To start a workspace, you can either use the Web UI or the CLI.

On your laptop, make sure anyscale CLI is installed:

pip install -U anyscale

Create a workspace using the anyscale workspace CLI command. To start, we need the following parameters:

  • project-id: you can obtain this by calling anyscale project list.

  • cloud-id: you can obtain this by calling anyscale cloud list.

  • compute-config-id: you can create one using the following file and command:

    cloud_id: cld_xyz # TODO: fill in your cloud id
    name: head_node
    instance_type: m5.2xlarge
    - name: cpu_worker
    instance_type: m5.4xlarge
    min_workers: 0
    max_workers: 10
    use_spot: true
    - name: gpu_worker
    instance_type: g4dn.4xlarge
    min_workers: 0
    max_workers: 10
    use_spot: true
    $ anyscale cluster-compute create compute_config.yaml --name serve-tutorial-config

    Loaded Anyscale authentication token from ~/.anyscale/credentials.json.

    (anyscale +0.6s) View this cluster compute at:
    (anyscale +0.6s) Cluster compute id: cpt_Hsmn2dtxAiZytWZ3iPtwTD1y
    (anyscale +0.6s) Cluster compute name: serve-tutorial-config
  • cluster-env-build-id: We will use the default build id anyscaleray-ml210-py37-gpu which provides most of the necessary environment already.
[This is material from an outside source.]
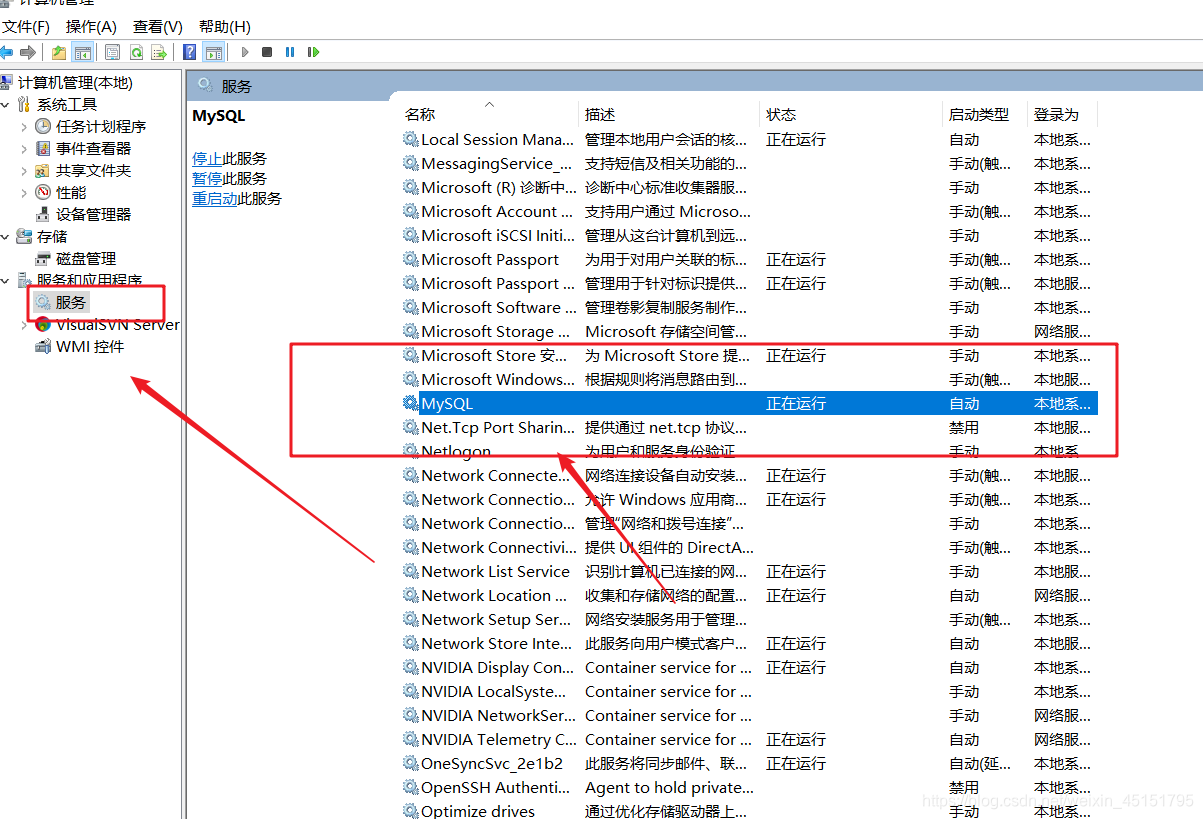
Task: Open Help via the blue question mark icon
Action: (189, 52)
You can learn more about crafting your own cluster environment here.

Now we have all the parameters, let's create the workspace:

anyscale workspace create \
--name serve-tutorial \
--project-id "prj_a3cug4HTAiLFg2TiiY1K5ftZ" \
--cloud-id "cld_4F7k8814aZzGG8TNUGPKnc" \
--compute-config-id "cpt_Hsmn2dtxAiZytWZ3iPtwTD1y" \
--cluster-env-build-id "anyscaleray-ml210-py37-gpu"
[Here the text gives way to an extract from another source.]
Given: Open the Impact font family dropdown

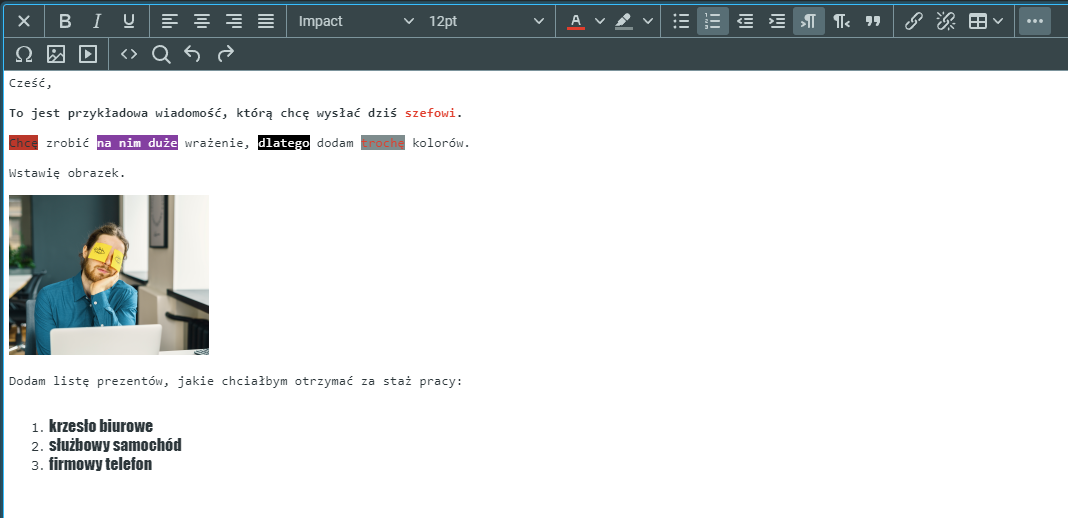Looking at the screenshot, I should coord(355,21).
You can check the status of the workspace via the web console ( The workspace should be ready in a few minutes.

You can access the workspace is several ways:

  • Jupyter Lab
  • VS Code Web
  • VS Code Desktop
  • SSH Terminal

Write your application

For Ray Serve application, we recommend writing the program as Python scripts and modules, instead of using Jupyter Notebooks. Therefore, VS Code or SSH is preferred.
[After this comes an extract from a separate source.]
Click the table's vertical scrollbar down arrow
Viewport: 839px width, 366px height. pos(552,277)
The development workflow of Ray Serve on Anyscale follows the one you can do on your laptop using Open Source Ray Serve:

  • Use serve run to iterate with with your application
  • Test the application with HTTP requests
  • Update your code and repeat

Now we will show how to try run the sentiment analysis model on Anyscale workspaces:

Open the workspace through either the web browser version or your desktop app. You can start by selecting VS Code Desktop under Tools menu.

If you don't have local VS Code installed, you can use the hosted VS Code option.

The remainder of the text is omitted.